### Complete the following:
1. Output, word for word, the section of the passage on outdoor sow fertility from "Breeders who have" up to and including "with strong legs.".
2. Write the next part of the passage on outdoor sow fertility, picking up after its final sentence.

### Given passage:
--------------------------------
Outdoor sows are very much at the mercy of increasing and decreasing seasonal light patterns. Their hormone system cannot be fooled by controlled indoor lighting to get breeding 24/7. Still, autumn fertility can be resolved.

Breeders who have their sows outdoors are in the minority - even so, these notes are for them. Outdoor breeders have to have plenty of land with the right well-drained soil, the right mild climate, dedicated 'all-weather' stockpeople and I believe the right breed of tough, hardy well-milking mothers with strong legs.

Such breeders benefit from far lower housing costs, and usually have their own supply of grain which has enabled them to survive - so far - the present severe feed price crisis.

What is a disadvantage, however, is that their sows are very much at the mercy of increasing and decreasing seasonal light patterns. Not for them are the benefits of controlled indoor lighting to 'fool' the sow's age-old hormone system into thinking it is eternal springtime and thus time to get breeding 24/7.

(I did hear that floodlighting outdoor rebreeding paddocks might be helpful, but that came to nothing, even ignoring the high power costs).

Living as I do in the middle of a primary outdoor sow breeding area, over the years I've suspected that we 'outdoorers' get more late summer/ early autumn infertility (as distinct from the more common early winter performance dropaway) than the majority who keep their sows indoors. Why might this be?

Too much light in spring?
In a northern hemisphere spring, as the romantic poets from Bunyan and Shakespeare onwards remind us, we get 'April showers'. Periods of intermittent, short showers followed by the brightest of blue skies. The half-hourly bouts of rain wash the atmosphere as clear as crystal and the ultra-violet from the intense periods of very bright sunshine is obvious - I burn very quickly during a day spent on the downs inspecting paddocks. So do the sows!

Very few outdoor breeders put up temporary sunshades as early as April.

"For the hot months of June to August maybe - but April? It's not hot then," they say.
--------------------------------
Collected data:

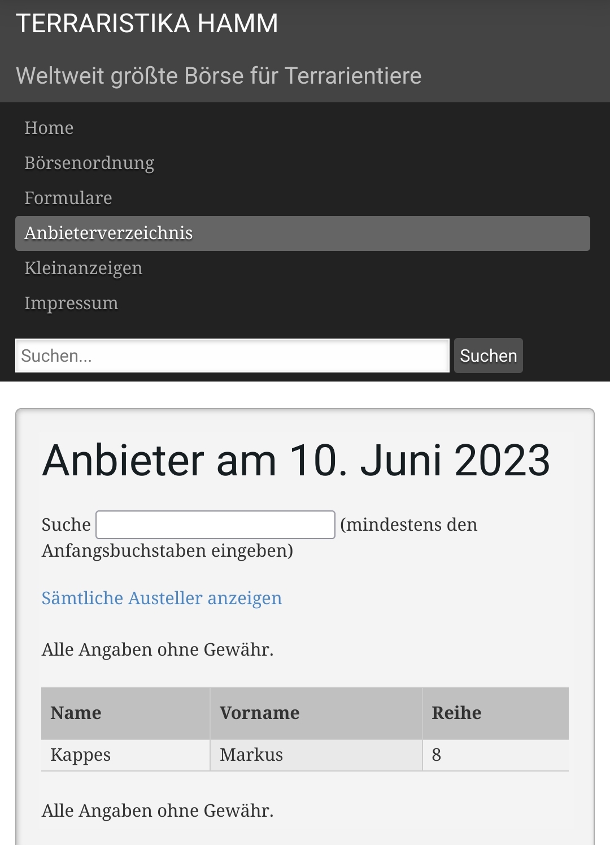Screen dimensions: 610x845
Task: Click the TERRARISTIKA HAMM site title
Action: point(147,24)
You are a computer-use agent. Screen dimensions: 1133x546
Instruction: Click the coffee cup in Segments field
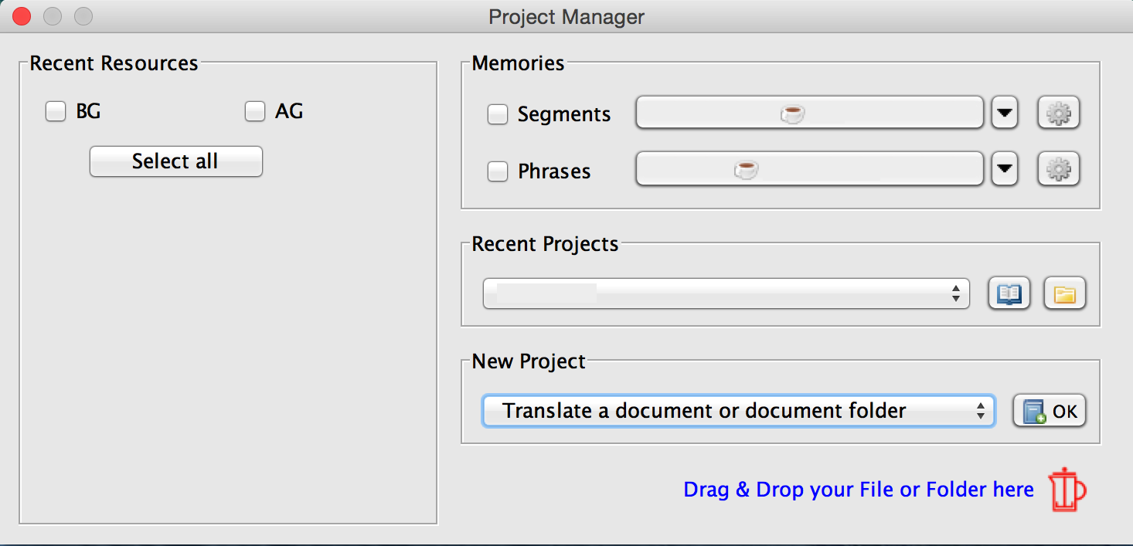pos(792,114)
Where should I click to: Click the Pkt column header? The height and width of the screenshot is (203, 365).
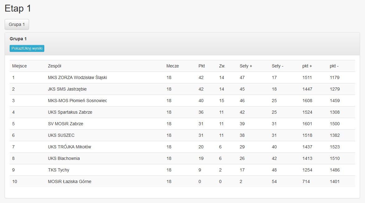tap(202, 66)
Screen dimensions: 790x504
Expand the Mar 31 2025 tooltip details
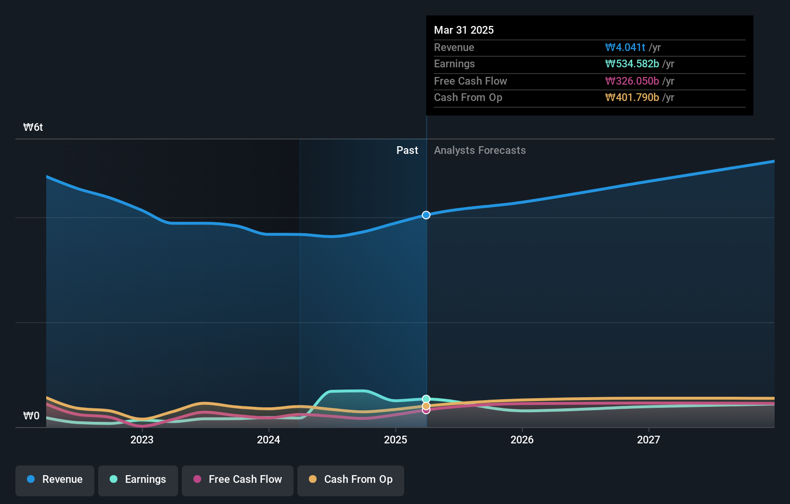[464, 30]
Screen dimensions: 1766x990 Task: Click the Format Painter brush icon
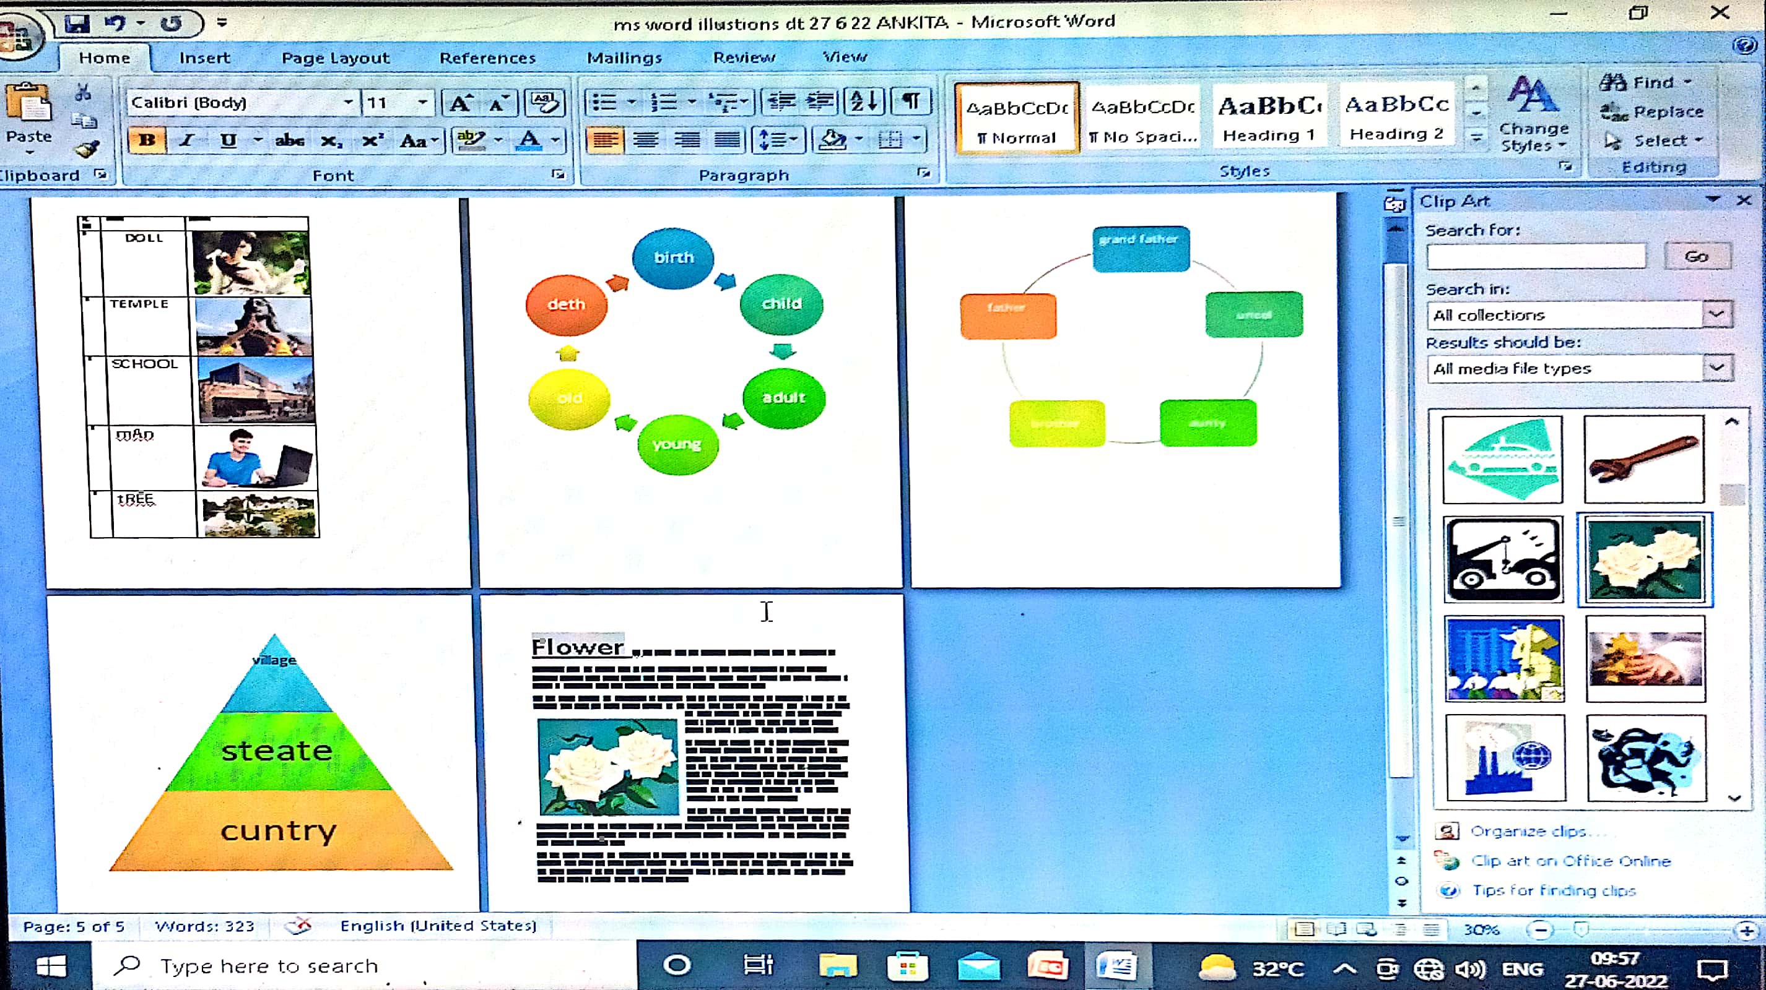pos(87,148)
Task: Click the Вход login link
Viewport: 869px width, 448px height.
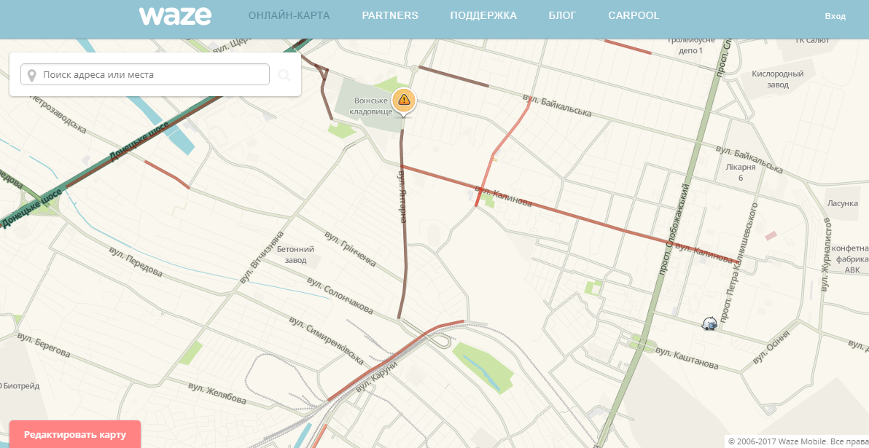Action: (x=835, y=16)
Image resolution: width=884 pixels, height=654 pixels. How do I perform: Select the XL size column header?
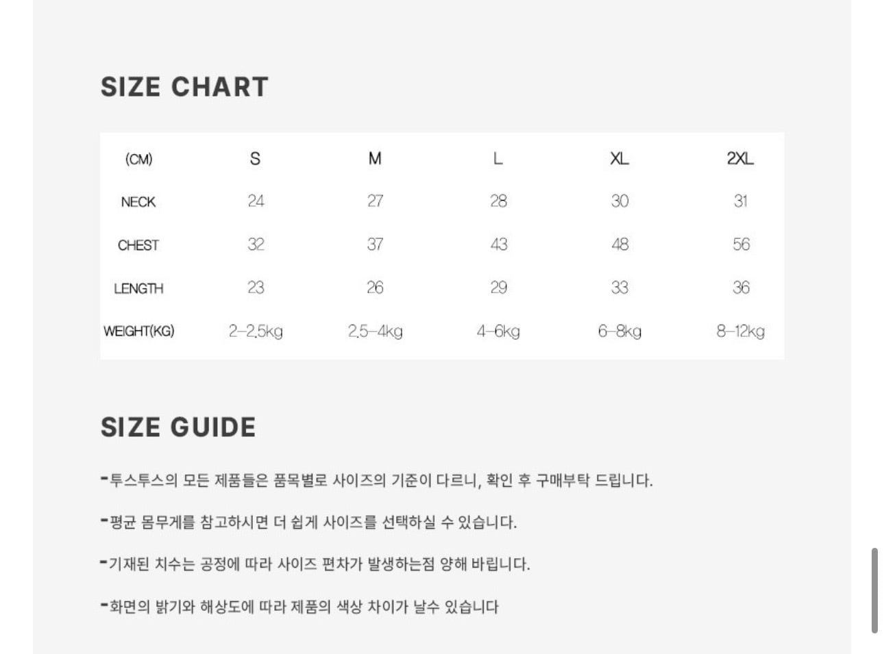[619, 159]
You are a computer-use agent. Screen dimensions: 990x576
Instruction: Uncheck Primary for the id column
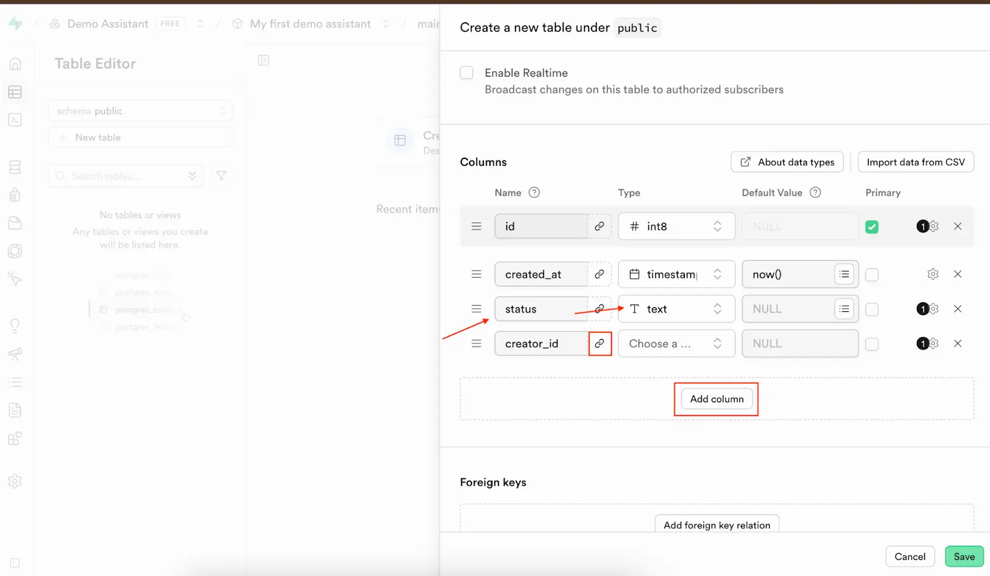[x=872, y=226]
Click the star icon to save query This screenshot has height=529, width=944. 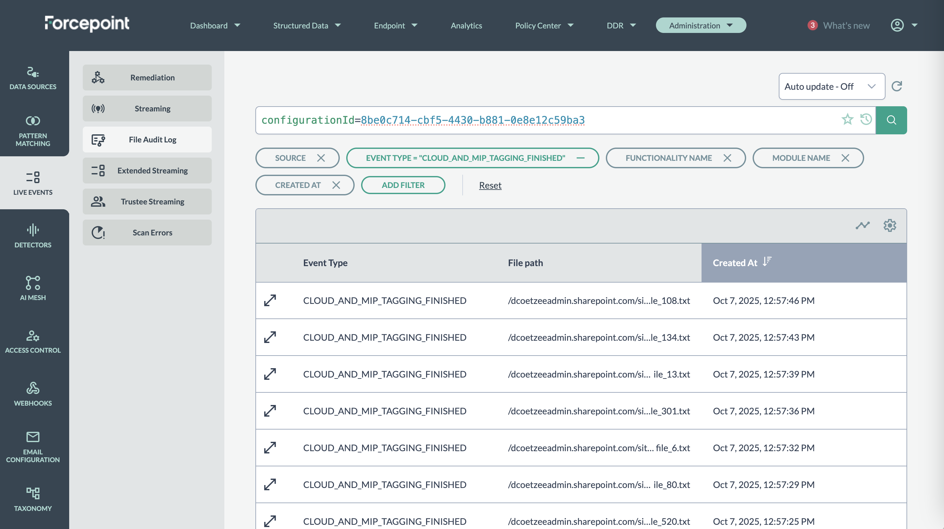[x=847, y=119]
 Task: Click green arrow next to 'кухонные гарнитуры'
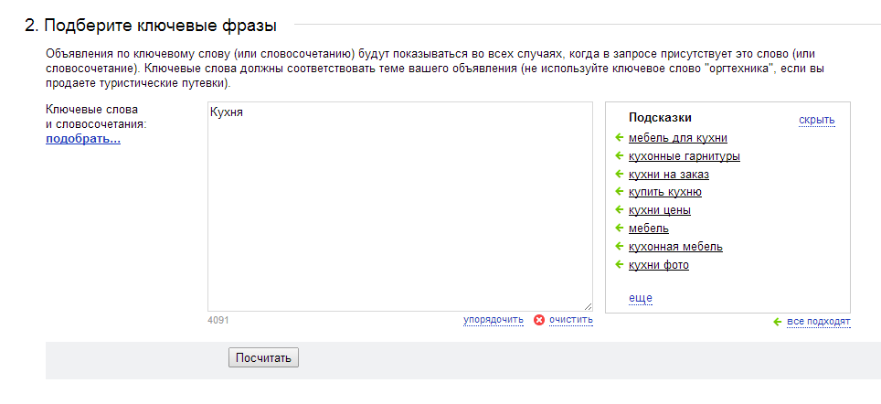620,155
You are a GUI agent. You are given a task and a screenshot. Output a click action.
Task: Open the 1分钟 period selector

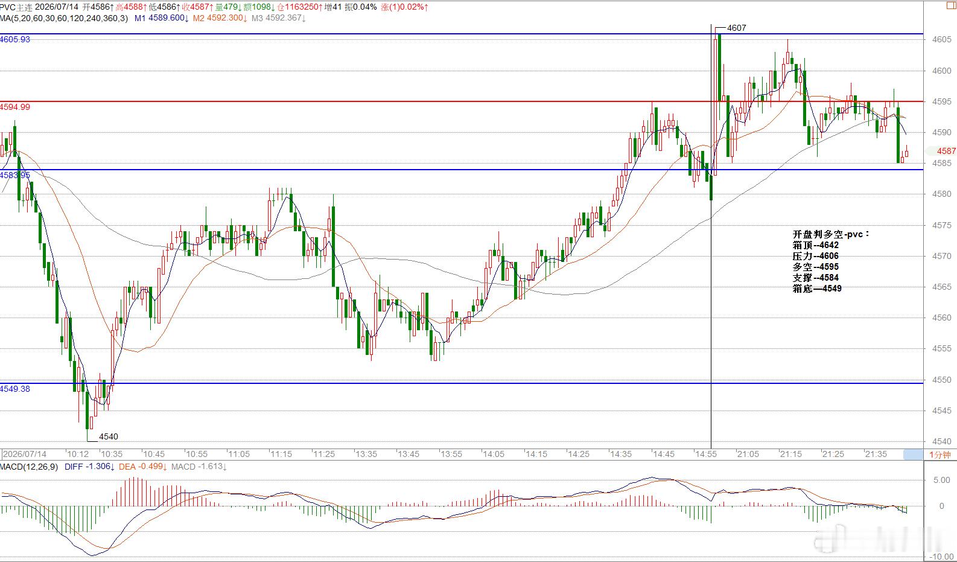click(940, 455)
--------------------------------
### Exercise responses:
1.
Breeders who have their sows outdoors are in the minority - even so, these notes are for them. Outdoor breeders have to have plenty of land with the right well-drained soil, the right mild climate, dedicated 'all-weather' stockpeople and I believe the right breed of tough, hardy well-milking mothers with strong legs.

2.
Light intensity
Correct - but the light intensity is high. I'm pretty sure it is a contributory factor. But seasonal infertility is a very complicated, interrelated subject and there is a lot we don't know, even now. Any suggestions?

For the past three years I have been measuring light levels inside breeding barns with a redundant photographer's light meter (I will describe what to buy and how to calibrate it next time). While I get a reading of around 350 lux (lumens) in a really well-lit indoor breeding unit, I'm getting 600 lux outside on those April days I've described.

Sunshade area
A sunshade area can be four strong 4 m high poles (old redundant telephone poles are often free for the asking) joined by 100 x 100 mm battens. These are covered by a 'roof' of double 'Galebreaker' netting - double for wind resistance, not so much shade.

Not expensive, and sows can be encouraged to use it by providing a modicum of straw into which a few feed nuts are scattered. Sows get tired walking about 'fossicking' - one authority suggests as much as 6 km in a day - and can prefer the shaded area to rest up rather than a sunbaked, overhot and airless outside ark, which is a shelter from bad weather and for cosy sleepy-byes at night-time.

So get those sunshades up for our increasingly hot summers, sure, but get them up far earlier.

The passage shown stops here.